Statistisch gesehen liegt Rehfelde mit 160 Arbeitsplätzen je 1000 Einwohner (Bewertung durch den Landkreis) damit unter dem Durchschnitt der Gemeinden des ländlichen Raums, der bei 312 steht. Während die Zahl der in Rehfelde wohnenden sozialversicherungspflichtig Beschäftigten zwischen 2000 und 2013 um 30 Prozent zunahm, verringerten sich im Vergleich dazu deren Arbeitsplätze im Ort. Einpendler wurden weniger, Auspendler mehr.
Das und viele andere Fakten enthält das Papier, das die Gemeindevertreter am Dienstag zu ihrer Sitzung einmütig als Handlungsgrundlage für die kommunalen Gremien und die Verwaltung beschlossen haben. Von der Arbeitsgruppe Gewerbe des Finanzausschusses und maßgeblich durch die Gemeindevertreter Gerhard Schwarz (Linke) und Rudolf Heller (FÜR Rehfelde, Werder, Zinndorf) erarbeitet, analysiert es nicht nur Struktur und Verteilung der Flächen im Territorium, die Produktions-, Wettbewerbs- und Standortfaktoren Rehfeldes. Es zeigt vor allem Wege auf, wie auf lange Sicht die gegenwärtige Situation verändert werden soll.

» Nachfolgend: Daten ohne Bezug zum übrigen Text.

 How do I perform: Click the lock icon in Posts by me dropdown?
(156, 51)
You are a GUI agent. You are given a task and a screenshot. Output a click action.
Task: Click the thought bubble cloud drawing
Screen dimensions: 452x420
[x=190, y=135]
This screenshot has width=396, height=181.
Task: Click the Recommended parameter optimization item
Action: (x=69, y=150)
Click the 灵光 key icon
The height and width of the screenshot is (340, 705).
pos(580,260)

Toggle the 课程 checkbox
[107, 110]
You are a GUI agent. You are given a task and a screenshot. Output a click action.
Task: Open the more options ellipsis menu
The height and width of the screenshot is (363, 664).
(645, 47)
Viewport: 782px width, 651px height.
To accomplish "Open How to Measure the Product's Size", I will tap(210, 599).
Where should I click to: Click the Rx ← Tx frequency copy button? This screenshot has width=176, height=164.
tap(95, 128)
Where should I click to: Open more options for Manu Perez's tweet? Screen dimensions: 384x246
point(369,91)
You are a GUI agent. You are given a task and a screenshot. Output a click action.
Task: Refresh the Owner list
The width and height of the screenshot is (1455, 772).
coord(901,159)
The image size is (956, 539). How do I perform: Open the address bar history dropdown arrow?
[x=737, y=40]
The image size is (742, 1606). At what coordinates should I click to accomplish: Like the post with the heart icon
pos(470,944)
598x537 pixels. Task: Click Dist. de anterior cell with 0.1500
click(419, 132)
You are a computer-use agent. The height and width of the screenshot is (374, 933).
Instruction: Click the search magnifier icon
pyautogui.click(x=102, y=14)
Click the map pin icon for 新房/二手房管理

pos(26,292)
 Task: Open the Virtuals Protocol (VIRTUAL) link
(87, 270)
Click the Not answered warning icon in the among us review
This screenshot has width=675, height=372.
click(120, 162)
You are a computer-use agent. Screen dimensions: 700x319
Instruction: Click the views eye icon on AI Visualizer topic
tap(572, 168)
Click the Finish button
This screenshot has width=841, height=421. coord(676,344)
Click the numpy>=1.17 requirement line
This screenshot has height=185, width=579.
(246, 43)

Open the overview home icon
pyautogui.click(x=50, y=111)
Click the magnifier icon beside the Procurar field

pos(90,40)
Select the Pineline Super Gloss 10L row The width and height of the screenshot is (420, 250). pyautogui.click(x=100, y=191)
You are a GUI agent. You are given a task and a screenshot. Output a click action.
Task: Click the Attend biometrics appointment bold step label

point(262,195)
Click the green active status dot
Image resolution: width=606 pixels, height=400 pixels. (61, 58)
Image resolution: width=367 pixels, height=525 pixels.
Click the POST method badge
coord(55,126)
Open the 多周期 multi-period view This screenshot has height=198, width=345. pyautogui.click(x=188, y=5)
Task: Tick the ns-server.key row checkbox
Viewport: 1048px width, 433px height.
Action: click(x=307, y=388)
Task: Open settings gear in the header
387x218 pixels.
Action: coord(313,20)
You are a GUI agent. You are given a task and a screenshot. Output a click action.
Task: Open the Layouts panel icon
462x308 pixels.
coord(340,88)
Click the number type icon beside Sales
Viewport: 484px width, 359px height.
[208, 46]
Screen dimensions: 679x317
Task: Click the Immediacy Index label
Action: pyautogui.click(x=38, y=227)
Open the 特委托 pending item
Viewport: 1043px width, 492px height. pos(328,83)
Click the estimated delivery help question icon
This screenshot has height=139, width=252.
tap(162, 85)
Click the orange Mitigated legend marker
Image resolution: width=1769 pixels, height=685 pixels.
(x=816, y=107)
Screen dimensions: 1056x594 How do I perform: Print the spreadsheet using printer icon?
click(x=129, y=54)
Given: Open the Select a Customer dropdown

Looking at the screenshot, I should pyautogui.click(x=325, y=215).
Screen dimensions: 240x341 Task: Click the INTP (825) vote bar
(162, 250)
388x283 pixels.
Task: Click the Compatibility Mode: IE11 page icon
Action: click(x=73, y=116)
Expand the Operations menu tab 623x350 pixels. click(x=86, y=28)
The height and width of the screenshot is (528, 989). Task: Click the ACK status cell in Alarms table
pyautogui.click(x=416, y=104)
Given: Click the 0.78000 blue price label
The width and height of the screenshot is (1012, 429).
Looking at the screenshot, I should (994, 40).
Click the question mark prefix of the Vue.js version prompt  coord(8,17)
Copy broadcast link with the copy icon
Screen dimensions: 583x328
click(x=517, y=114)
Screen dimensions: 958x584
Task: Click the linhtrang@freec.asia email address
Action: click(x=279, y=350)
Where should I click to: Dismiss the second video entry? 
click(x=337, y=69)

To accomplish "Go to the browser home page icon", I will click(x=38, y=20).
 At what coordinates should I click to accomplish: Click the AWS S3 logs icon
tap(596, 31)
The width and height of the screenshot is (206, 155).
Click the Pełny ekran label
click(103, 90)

Dazu wurden die anhängenden 14 Schlussfolgerungen als "verbindlich" eingestuft. Ganz oben rangiert das Schaffen von Arbeits- und Ausbildungsplätzen sowie günstigste Bedingungen für Gewerbeerweiterungen bzw. Neuansiedlungen. Dazu sollten u. a. in der Amtsverwaltung eine kompetente Person eine Steuerungsfunktion einnehmen und ein Gewerbeflächen-Monitoring angesiedelt werden.
Um fairen Wettbewerb zu ermöglichen, möchte man als Kommune verlässliche Bedingungen für Gewerbetreibende schaffen, zu denen nicht zuletzt verträgliche Gewerbesteuerhebesätze sowie -mieten und -pachten auf gemeindeeigenen Flächen/in Immobilien gehören. Die Schlussfolgerungen reichen bis zur erneuten Installierung der Sekundarstufe I in der Schule als wichtigem Ausgangsfaktor undVereinbarungen mit Investoren zum Ausbau des Bereichs Seniorenbetreuung und Altenpflege.
Als "sehr reifes Material" schätzte Bürgermeister Reiner Donath das Konzept ein, das vom Hauptausschuss einstimmig zum Beschluss empfohlen worden war. Er hoffe, dass das Landratsamt in geeigneter Weise die Kommune bei der Umsetzung unterstützen werde, sagte er an Jörg Schleinitz vom Wirtschaftsamt des Kreises gewandt, der unter den Gästen saß. Auch Heidrun Mora (BGR) nannte das Papier "zukunftweisend" und dankte für die fleißige Arbeit.
Für die Mitarbeit an dem Gewerbeentwicklungskonzept dankte Rudolf Heller nochmals allen und beschloss die kurze Diskussion mit den Worten: "Das Konzept ist ein Arbeitsauftrag an uns alle."